Business intelligence encompasses a wide array of services. Scott Lowe provides his take on the "BI failure fault" question and briefly describes Westminster College's modest BI efforts.
Last summer, I wrote about efforts at Westminster College to implement improved business processes and new business intelligence capabilities to help guide our decision making and focus our efforts on those areas that truly need attention. This is the great promise behind business intelligence efforts - the ability to better understand weak areas and surgically target those areas rather than relying on gut instinct and scattershot methods.
Our Enrollment Services division, in concert with the IT group, has spent significant time developing new reports and dashboard-style metrics to help that division meet their ever-increasing goals. Like most small colleges with small endowments, Westminster is very tuition dependent and hitting all of our enrollment goals is incredibly important, even in a down economy. This group and, as a result, the entire college, has benefited tremendously from having critical information at their fingertips.
More recently, we've begun to deploy to our college president mini-dashboards containing targeted key performance indicators that always sit on his desktop. Now, the president probably doesn't need up-to-the-minute information about every aspect of the operation - in fact that could end up being a major hindrance - but there are some data points that he wants to watch like a hawk, particularly because our institutional success relies so heavily on this information.
The question: Whose responsibility is it to make sure that our business intelligence system is appropriately implemented and that the data is accurate? My take: Everyone's — to include the CIO and the president. Quite frankly, business intelligence is an organization-wide effort very often led by the CIO. Everyone has different roles in the effort, though. It's the job of the CEO/President and the senior management team to make BI an organizational priority and to put resources behind it. Without this commitment, a BI project cannot succeed.
It's the responsibility of the CIO to guide the project, make sure that what's being requested is technically feasible and, in many cases, to assist stakeholders, including the CEO and department heads, to figure out what they want and what their part is in the BI implementation. The CIO simply can't be the end-all, be-all expert across all areas of the business with deep understanding of exactly what makes every area tick. I definitely see the CIO role as a facilitator, enabler, and advisor in BI efforts. That's not to say that the CIO can't assume significant tactical responsibility in the effort, but the individual business units must be knowledgeable enough to understand what data they're collecting and what that data means to their success.
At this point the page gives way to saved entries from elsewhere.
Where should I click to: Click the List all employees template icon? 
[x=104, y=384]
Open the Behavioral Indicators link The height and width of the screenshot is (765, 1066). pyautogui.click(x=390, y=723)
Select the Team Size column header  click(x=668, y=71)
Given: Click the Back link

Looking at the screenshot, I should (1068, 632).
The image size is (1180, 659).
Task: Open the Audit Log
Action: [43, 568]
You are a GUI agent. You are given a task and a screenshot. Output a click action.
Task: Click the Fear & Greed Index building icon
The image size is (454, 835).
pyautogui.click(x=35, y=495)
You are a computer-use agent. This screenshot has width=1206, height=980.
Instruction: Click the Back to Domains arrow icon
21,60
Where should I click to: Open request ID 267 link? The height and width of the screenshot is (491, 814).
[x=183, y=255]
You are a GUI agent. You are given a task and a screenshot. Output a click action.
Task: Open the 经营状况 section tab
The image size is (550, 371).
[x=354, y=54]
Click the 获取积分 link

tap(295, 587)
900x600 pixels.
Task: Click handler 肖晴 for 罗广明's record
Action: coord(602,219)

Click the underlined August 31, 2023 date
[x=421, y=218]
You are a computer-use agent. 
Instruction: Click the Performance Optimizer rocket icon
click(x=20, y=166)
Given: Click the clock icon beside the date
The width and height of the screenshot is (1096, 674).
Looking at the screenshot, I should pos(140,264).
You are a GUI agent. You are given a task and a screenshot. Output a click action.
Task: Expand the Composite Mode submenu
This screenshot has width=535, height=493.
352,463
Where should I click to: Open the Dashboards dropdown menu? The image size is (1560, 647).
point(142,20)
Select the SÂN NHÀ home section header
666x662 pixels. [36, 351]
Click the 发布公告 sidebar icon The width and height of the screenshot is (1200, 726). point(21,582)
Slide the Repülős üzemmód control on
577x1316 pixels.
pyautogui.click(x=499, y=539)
Those same business units must also understand the implications that could come with oversharing data. If too much is shared, it could spin an executive into micromanagement mode if metrics start to go the wrong direction, even if metrics are supposed to ebb and flow.
Our (so far) modest BI undertakings at Westminster have very much been joint efforts between IT and everyone else. I've helped to define the overall project while individual departments have partnered with an IT person to implement what they need. I have personally handled some of the dashboard development as well, but again, this is in partnership with others. As the CIO, I do have a very good understanding of what key performance indicators are considered by our president to be critical information, and I've worked with the departments responsible for the work that generates those metrics to make sure that the information we're pulling is accurate and current. Before we put a new metric onto an "official" dashboard, we vet that data carefully. Nothing is worse than making decisions based on bad data!
Here are four keys to success that I feel must be in place for BI to succeed:
- The organization needs to make BI a well-known and resourced priority.
- While the CIO has (and probably should have) primary responsibility for these kinds of efforts, the CIO is far from alone in determining overall initiative success. An understanding by all involved that BI is not an "IT project" but is, instead, a "business project" is essential.
- Business unit leaders must be willing to work with the CIO to make sure their areas are well-represented and those leaders - or someone in their area - must have the expertise necessary to understand their data and extrapolate appropriate metrics.
- The organization must be willing to appropriately react based on the information gleaned from the BI system. If, for example, data begins to clearly point to a drying up of the market, the organization needs to be willing to not stick its head in the sand. If this is the reaction, why use BI at all?
Obviously, there are other critical components that must be achieved for BI to succeed, but these are the organization-centric checkpoints. As we move through our own efforts, I'll continue to report in.